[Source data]
::::
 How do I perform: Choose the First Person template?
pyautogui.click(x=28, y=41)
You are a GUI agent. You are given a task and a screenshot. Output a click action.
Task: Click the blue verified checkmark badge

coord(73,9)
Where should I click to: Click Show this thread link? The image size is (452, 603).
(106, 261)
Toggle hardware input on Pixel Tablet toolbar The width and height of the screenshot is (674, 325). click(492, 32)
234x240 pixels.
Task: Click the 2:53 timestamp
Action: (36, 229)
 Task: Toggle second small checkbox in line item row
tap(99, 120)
::::
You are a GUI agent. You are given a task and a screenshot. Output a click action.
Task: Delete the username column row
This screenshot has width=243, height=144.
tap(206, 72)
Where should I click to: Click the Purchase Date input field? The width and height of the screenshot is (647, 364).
::::
# Problem description
Substitute "tick box" for "checkbox" in the stretch from the line that contains "Toggle hardware input" through the line that contains "tap(99, 120)", then write out those lines with nothing else changed.

# Full output
Toggle hardware input on Pixel Tablet toolbar The width and height of the screenshot is (674, 325). click(492, 32)
234x240 pixels.
Task: Click the 2:53 timestamp
Action: (36, 229)
 Task: Toggle second small tick box in line item row
tap(99, 120)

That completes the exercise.